Öğrenildiği üzere Aleksander Downer Atina, Ankara ve Brüksel’e gidecek ve ocak ayında, başkanlık seçimlerine birkaç hafta kala Kıbrıs’a geri gelecek.”
Politis “Lonra’ya Gitti... Downer Hellim ‘Yedi’” başlıklı haberinde Downer’ın Cumhurbaşkanı Derviş Eroğlu’nun Temsilcisi Osman Ertuğ ve Rum Başkanlık Komiseri Yorgos Yakovu’yla teknik komitelerle ilgili görüştüğüne işaret etti ve edindiği bilgilere dayanarak bazı istisnalar hariç, komitelerde beklenen ilerlemenin sağlanmamasına karşın Downer’ın taraflardan, teknik komite görüşmelerinin devam ettirilmesini istediğini yazdı.
“BAZI HAREKETLER…”
Gazete diplomatik kaynaklara dayanarak “bazı istisnalar” olarak ifade ettiklerinin arasında kültürel mirasın kurtarılması çabaları olduğunu kaydetti ve iki tarafın Apostolos Andreas Manastırı’yla ilgili olarak bu aşamada, UNDP’den bazı hareketlerde bulunulmasını beklediğini yazdı.

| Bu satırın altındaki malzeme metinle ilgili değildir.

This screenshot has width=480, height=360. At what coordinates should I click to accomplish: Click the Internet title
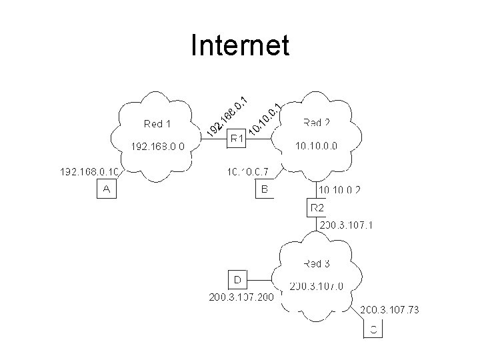tap(239, 46)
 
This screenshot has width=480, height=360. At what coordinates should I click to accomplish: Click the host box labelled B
tap(265, 190)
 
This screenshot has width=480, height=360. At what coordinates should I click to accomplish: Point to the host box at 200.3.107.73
tap(374, 329)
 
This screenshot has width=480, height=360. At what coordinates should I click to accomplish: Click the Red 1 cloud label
tap(157, 123)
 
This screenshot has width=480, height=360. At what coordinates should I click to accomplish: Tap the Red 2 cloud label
tap(317, 123)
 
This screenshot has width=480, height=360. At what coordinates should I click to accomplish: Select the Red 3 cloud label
tap(317, 264)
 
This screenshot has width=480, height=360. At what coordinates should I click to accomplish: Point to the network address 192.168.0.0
tap(158, 145)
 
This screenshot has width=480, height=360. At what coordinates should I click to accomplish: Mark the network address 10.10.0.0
tap(316, 145)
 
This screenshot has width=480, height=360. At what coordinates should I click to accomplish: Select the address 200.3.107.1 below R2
tap(347, 225)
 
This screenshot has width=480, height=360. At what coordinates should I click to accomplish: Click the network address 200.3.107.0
tap(316, 287)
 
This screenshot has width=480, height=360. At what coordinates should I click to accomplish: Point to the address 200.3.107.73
tap(389, 310)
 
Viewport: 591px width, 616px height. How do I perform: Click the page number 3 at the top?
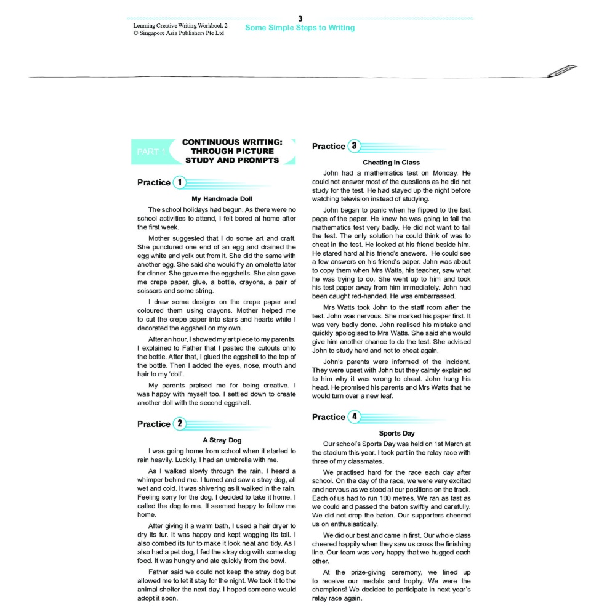tap(300, 19)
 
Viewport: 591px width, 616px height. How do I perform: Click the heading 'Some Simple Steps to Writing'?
tap(300, 28)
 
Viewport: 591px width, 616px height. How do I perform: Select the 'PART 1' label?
tap(151, 152)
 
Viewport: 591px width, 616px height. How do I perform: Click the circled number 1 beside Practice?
tap(179, 182)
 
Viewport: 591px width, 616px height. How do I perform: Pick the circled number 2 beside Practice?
tap(179, 424)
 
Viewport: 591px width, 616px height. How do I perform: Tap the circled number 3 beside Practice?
tap(354, 146)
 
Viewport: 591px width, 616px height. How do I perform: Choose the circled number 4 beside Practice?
tap(354, 417)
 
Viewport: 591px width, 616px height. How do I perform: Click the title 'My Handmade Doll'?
tap(222, 199)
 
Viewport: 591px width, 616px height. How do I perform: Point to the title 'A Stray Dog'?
tap(222, 440)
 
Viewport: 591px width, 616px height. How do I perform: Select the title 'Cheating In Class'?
tap(391, 163)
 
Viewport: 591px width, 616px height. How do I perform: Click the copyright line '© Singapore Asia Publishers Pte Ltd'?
tap(179, 33)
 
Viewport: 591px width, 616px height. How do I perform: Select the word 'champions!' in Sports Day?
tap(333, 590)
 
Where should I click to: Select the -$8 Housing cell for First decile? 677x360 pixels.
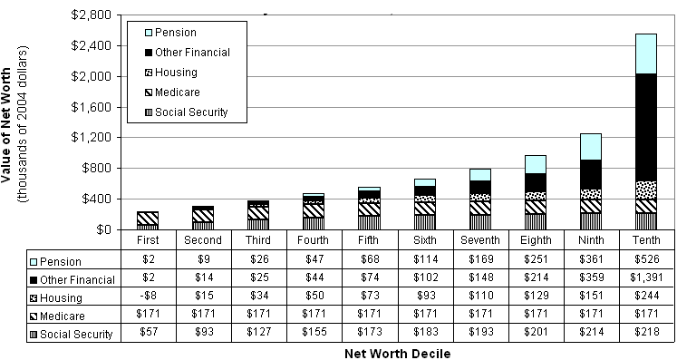pos(147,297)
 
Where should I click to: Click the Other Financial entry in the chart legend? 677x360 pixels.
pos(191,53)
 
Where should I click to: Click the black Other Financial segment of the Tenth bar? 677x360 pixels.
pos(645,127)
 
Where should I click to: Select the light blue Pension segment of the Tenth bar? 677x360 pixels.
pos(645,54)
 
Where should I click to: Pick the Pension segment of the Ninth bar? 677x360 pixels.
pos(590,146)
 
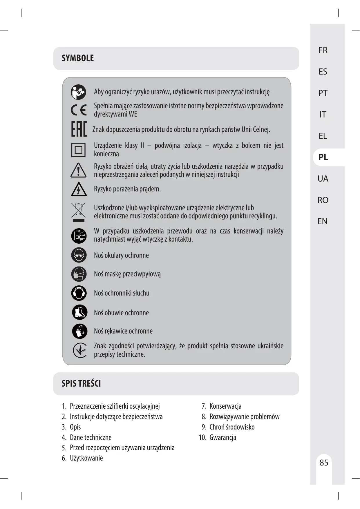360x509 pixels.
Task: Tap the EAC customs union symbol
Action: point(79,129)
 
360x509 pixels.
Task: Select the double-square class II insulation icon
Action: point(78,150)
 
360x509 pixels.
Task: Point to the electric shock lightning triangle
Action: point(79,189)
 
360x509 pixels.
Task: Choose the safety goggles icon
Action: point(79,255)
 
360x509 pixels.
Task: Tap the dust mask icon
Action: point(79,274)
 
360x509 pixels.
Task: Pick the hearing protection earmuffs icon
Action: point(79,293)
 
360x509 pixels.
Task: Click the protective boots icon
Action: point(79,312)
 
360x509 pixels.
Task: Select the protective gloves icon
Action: point(79,331)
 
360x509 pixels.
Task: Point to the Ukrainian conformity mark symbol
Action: point(79,350)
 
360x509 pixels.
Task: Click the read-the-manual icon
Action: point(78,92)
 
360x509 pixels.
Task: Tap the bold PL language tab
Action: point(323,157)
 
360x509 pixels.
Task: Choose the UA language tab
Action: point(323,179)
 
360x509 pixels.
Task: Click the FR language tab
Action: point(323,50)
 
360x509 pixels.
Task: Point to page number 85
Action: point(324,462)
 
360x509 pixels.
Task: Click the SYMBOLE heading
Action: point(78,58)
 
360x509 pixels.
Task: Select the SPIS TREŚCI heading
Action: point(81,383)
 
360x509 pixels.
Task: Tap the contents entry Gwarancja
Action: point(222,437)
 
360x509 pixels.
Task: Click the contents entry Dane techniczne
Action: point(91,437)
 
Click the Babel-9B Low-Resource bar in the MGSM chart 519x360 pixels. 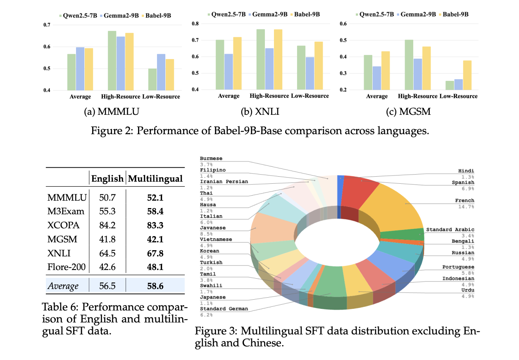point(467,75)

Kültürel miras kapsamındaki diğer çalışmalarda ise Kıbrıslı Türk müteahhitlerin ihalelerdeki teknik meselelerle ilgili itirazlarının aşılmasının beklendiğine işaret eden gazete diplomatik kaynakların bulaşıcı hastalıklarla mücadele programı, atıkların işlenmesi çalışmaları gibi daha küçük ölçekli konularda da bir miktar ilerleme kaydedilebileceğini belirtti, özetle şöyle devam etti:
“Kıbrıs Türk tarafı, Piroi-Athienu (Gaziler-Kiracıköy) barikatının açılmasını, Rum tarafı da sadece Lefke barikatının (Aplıç) açılmasını reddetmesinden dolayı Downer’ın, masaya yeni barikat veya barikatların açılması konusunu koyma çabası yine boşa çıkıyor.
Kıbrıs Türk tarafının, hellimin Kıbrıslı Türkler ve Rumlar tarafından müştereken tescil ettirilmesi ve bu konuda Brüksel’e müşterek bir dosya sunulması önerisi ilgi çekiyor. Yine aynı kaynağa göre Kıbrıs Rum tarafınca, Brüksel’e gönderilmiş olan hellim dosyasının, şu veya bu şekilde, Türkçe hellim ismini de içerdiğine işaret etti.”